Die beiden kantonalen Pensionskassen BPK und BLVK haben im Jahr 2014 eine Rendite von gegen 9 Prozent abgeworfen, die Deckungsgrade haben zugenommen. Der Kanton, der bei der Ausfinanzierung der Kassen Bürgschaften leisten muss, entlastet das mit 400 bis 500 Millionen Franken.

Die bernische Finanzdirektorin Beatrice Simon.
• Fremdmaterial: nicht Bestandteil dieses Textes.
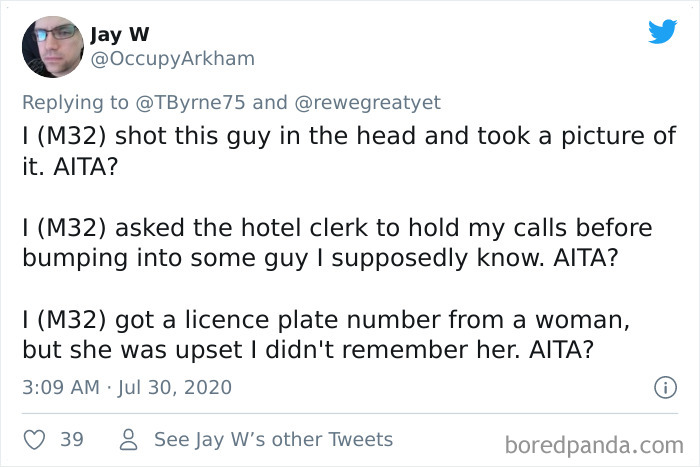The height and width of the screenshot is (467, 700).
Task: Click the boredpanda.com watermark
Action: (x=594, y=445)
Bildlegende: Rentable kantonale Pensionskassen geben dem Kanton Bern etwas mehr Luft: Finanzdirektorin Beatrice Simon. Keystone

Mit dem neuen Pensionskassen-Gesetz, gültig ab 1. Januar, übernahm der Kanton eine schwere Verpflichtung: Rund 1,1 Milliarden Franken Bürgschaft seien für die Ausfinanzierung, also die Sanierung der bernischen Pensionskasse BPK und der bernischen Lehrerversicherungskasse BLVK nötig, hiess es im November 2013 im bernischen Grossen Rat und in der Abstimmungsbotschaft vom Frühjahr 2014. Das sichert die bisherigen Renten ab.
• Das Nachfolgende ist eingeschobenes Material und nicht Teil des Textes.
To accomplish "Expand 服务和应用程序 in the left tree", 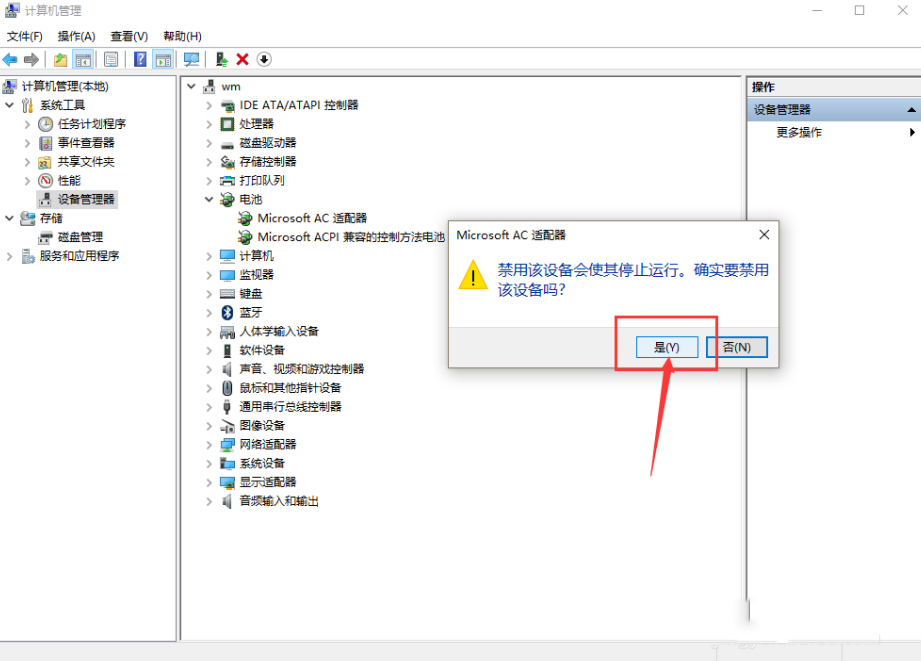I will click(10, 256).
Allerdings haben die beiden kantonalen Pensionskassen im Jahr 2014 so gut rentiert, dass sich diese Schuldanerkennung um etwa einen Drittel verringert, also um 400 bis 500 Millionen Franken. Sie wird definitiv festgelegt, wenn die definitiven Jahresabschlüsse 2014 vorliegen.
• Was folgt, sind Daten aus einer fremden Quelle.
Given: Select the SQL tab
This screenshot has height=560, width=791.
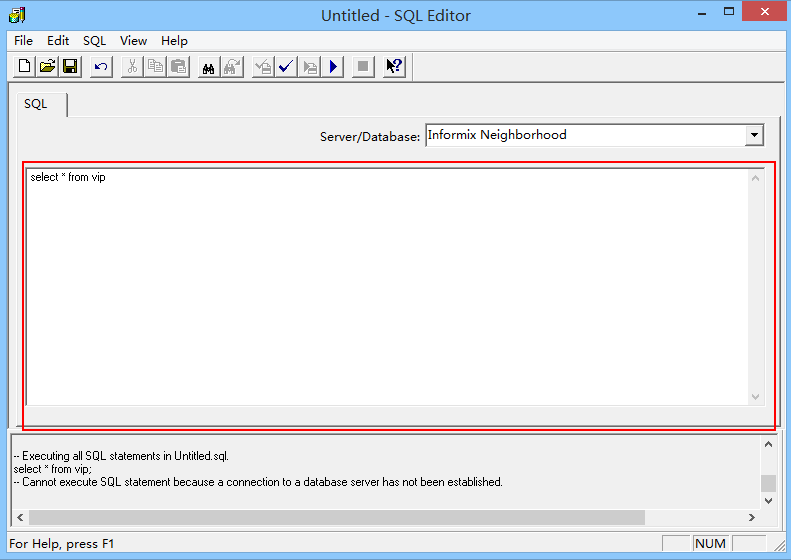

Beiträge der Versicherten und des Arbeitgebers bleiben gleich

An den zusätzlichen Leistungen der aktiv Versicherten und des Kantons ändert nichts. Sie müssen mit ihren Sanierungs-Beiträgen dafür sorgen, dass zwischen den Einnahmen der Kassen und den künftigen Rentenleistungen keine Lücke entsteht. Bis 2034 soll der Deckungsgrad von 100 Prozent erreicht sein. Die Sanierung ist vom Bund vorgeschrieben.